Son point faible et qui lui faisait mal, était son niveau insuffisant en euskara. Elevé dans la langue unique et prétendument universelle de la République Française, il finit par apprendre le basque jusqu’à le bien comprendre, mais sans arriver à le parler comme son jeune frère Jean- Claude « Koko ».
Pour finir mon propos, j’évoquerai trois grands souvenirs personnels que j’ai gardés de Jakes.
Premièrement : l’Aberri Eguna fondateur d’Itxassou le 15 avril 1963 lui doit en grande partie sa réussite brillante, son éclatant succès, à tel point que certains l’appelèrent « Abeberry Eguna ».
Deuxièmement : au début de juillet 1973 le mouvement flamand de Belgique invita une délégation du mouvement basque à sa fête nationale célébrée à Dixmude ; nous fîmes le voyage en autocar depuis Bayonne ; là aussi Jakes fut l’efficace organisateur et l’animateur dévoué du groupe.
Enfin le 25 avril 2010, lors de l’hommage qui lui fut rendu à sa grande surprise à Arcangues à l’occasion de ses 80 ans, je vois le vieux lutteur Jakes Abeberry au bord des larmes en recevant deux compagnons de route venus de Soule, cette Kabylie du Pays Basque où plongeaient en partie ses racines.
Ami de soixante ans, repose en paix dans les montagnes éternelles, tu ne l’as pas volé.

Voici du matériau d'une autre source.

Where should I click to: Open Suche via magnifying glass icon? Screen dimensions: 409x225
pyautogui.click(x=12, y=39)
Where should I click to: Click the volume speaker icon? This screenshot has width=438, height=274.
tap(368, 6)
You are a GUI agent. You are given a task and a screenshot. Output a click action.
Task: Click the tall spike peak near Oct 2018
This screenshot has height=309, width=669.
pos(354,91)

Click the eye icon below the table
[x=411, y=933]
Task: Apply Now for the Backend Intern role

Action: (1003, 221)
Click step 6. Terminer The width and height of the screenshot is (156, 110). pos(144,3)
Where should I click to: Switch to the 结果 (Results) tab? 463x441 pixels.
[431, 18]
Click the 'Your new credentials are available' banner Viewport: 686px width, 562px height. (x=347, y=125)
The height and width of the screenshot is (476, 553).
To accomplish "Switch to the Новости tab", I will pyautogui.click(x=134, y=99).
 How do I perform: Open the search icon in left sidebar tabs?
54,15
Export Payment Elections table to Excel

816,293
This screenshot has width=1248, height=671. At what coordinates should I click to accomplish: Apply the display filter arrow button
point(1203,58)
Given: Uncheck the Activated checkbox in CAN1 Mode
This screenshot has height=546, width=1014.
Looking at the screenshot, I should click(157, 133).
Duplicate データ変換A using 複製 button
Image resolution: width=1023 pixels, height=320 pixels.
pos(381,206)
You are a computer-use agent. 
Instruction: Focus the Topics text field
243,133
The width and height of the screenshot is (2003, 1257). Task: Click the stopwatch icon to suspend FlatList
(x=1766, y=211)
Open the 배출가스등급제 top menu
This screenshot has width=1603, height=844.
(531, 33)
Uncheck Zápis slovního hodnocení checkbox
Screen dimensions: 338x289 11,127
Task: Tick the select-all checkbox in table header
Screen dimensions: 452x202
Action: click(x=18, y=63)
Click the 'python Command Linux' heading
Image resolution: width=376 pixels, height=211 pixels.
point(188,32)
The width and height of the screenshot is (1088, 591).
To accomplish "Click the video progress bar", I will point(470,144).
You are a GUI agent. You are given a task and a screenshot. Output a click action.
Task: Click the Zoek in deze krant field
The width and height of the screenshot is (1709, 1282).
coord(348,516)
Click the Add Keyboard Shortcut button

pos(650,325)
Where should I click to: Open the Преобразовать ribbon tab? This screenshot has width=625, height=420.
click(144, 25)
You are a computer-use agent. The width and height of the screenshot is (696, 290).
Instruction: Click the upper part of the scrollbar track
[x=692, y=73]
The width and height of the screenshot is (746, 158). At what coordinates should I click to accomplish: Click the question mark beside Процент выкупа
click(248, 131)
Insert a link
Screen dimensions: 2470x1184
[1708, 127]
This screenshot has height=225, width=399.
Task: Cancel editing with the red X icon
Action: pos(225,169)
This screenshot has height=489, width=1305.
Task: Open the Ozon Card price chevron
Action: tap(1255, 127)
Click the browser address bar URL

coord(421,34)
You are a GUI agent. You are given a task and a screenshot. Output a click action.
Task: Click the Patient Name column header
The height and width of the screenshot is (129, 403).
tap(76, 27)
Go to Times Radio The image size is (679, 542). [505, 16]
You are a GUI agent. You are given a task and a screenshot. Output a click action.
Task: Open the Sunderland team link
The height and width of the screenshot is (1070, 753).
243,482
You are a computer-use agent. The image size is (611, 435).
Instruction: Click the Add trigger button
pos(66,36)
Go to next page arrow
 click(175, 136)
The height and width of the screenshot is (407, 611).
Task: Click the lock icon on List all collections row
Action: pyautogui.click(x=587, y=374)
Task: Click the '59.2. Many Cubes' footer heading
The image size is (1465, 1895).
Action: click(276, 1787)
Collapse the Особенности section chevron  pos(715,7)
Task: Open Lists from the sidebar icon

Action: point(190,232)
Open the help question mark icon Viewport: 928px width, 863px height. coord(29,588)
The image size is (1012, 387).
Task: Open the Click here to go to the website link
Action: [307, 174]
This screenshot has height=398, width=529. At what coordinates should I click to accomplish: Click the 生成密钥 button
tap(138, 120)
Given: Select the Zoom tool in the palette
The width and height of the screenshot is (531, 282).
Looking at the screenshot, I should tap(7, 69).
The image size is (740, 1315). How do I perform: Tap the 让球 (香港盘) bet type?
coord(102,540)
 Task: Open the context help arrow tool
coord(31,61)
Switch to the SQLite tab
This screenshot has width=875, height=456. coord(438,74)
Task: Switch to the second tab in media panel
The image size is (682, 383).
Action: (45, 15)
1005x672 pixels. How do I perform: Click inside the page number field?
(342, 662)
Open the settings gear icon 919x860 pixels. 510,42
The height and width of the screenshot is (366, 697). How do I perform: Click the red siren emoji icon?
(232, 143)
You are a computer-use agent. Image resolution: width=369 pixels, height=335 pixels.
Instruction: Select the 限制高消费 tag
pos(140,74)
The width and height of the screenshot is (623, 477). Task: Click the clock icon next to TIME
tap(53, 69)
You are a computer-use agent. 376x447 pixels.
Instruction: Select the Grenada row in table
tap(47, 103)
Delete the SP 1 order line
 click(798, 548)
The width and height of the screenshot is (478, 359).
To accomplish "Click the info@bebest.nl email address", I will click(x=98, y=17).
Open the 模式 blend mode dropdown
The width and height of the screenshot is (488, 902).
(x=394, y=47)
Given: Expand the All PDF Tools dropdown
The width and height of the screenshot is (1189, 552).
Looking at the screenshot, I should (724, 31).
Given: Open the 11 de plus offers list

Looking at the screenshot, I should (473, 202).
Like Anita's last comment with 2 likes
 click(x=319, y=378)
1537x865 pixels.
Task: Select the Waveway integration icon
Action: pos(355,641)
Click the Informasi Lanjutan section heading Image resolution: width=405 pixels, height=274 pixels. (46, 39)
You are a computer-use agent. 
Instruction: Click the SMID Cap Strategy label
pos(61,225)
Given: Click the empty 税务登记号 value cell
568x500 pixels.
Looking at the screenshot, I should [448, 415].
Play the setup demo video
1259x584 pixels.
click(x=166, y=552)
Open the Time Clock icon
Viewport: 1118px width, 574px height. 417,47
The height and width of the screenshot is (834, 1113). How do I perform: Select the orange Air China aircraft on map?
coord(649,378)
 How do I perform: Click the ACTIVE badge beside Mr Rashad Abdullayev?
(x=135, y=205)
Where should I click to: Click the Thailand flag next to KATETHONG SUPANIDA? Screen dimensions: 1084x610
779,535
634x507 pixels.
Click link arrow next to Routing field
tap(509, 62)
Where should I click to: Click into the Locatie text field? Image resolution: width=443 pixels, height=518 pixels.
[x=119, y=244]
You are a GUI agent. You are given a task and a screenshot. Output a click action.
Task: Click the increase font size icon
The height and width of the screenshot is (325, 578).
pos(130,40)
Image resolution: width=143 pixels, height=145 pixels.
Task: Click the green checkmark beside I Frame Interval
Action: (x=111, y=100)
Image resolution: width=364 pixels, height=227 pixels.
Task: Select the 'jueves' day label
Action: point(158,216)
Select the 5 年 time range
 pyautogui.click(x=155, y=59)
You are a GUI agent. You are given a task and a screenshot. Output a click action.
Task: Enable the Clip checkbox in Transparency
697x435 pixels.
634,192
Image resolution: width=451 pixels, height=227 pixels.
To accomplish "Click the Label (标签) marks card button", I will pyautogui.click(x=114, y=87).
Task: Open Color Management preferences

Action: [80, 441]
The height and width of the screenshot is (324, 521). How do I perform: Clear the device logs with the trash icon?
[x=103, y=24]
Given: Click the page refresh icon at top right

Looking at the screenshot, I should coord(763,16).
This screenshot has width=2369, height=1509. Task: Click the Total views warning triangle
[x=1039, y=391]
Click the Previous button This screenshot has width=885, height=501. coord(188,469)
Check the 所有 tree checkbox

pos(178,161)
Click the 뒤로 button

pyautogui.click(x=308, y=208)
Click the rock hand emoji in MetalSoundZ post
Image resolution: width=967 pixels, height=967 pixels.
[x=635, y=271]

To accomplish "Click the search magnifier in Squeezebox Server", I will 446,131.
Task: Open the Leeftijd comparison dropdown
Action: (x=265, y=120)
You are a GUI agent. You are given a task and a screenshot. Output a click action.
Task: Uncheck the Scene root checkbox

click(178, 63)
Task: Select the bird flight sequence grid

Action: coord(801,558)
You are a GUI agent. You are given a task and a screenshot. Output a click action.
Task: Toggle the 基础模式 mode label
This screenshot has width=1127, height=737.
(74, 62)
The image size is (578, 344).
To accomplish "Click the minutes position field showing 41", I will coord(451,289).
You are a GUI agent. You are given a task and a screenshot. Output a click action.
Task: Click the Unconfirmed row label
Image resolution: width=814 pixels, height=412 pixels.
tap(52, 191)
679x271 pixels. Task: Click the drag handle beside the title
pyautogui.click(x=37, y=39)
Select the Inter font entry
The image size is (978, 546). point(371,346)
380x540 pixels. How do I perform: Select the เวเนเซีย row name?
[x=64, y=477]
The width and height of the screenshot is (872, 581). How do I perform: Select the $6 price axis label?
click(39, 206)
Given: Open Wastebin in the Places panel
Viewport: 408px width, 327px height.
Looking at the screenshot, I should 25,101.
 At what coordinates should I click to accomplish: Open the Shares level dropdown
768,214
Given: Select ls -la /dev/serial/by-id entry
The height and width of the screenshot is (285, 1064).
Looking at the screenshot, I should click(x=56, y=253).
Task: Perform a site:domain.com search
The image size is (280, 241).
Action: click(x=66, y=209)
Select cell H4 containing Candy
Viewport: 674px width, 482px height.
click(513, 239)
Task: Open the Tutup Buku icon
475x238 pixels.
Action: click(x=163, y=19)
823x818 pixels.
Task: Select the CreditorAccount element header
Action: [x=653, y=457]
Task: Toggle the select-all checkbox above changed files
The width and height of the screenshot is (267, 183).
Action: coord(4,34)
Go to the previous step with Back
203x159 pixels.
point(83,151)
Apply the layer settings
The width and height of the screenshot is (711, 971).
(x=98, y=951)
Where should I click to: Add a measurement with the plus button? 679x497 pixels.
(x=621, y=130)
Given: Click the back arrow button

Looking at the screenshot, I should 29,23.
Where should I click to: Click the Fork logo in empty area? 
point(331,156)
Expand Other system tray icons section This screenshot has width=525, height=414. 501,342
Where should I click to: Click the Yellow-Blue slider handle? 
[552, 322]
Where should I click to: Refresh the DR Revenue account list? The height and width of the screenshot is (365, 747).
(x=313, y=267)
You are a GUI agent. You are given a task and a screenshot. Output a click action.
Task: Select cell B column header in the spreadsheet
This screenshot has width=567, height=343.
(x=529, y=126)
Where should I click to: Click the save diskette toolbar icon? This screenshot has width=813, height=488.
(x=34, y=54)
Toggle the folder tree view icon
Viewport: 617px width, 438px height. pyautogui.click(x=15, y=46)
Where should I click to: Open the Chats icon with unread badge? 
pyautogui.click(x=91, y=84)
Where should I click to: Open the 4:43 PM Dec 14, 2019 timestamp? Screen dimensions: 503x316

Merci pour tout !
Jakes ABEBERRY vient de nous quitter, et les hommages sont unanimes.
Je voudrais ajouter ici mon témoignage, concernant les débuts de notre association, l’association BERTTOLI, à URRUGNE.
En 1987, un groupe de copains, très divers, mais motivés, désireux d’ouvrir a Urrugne un lieu convivial et festif avait fini par porter son choix sur la menuiserie de Dominique OSTIZ, notre Berttoli d’aujourdhui.
Restait à trouver le financement, et les banques se méfiaient, très hostiles au financement d’un tel projet. J’ai expliqué à Jakes, alors directeur de la CGIB à Biarritz le sèrieux du projet. Et il nous permit de réaliser notre rêve.
36 ans après, je dis: »Merci, Jakes ».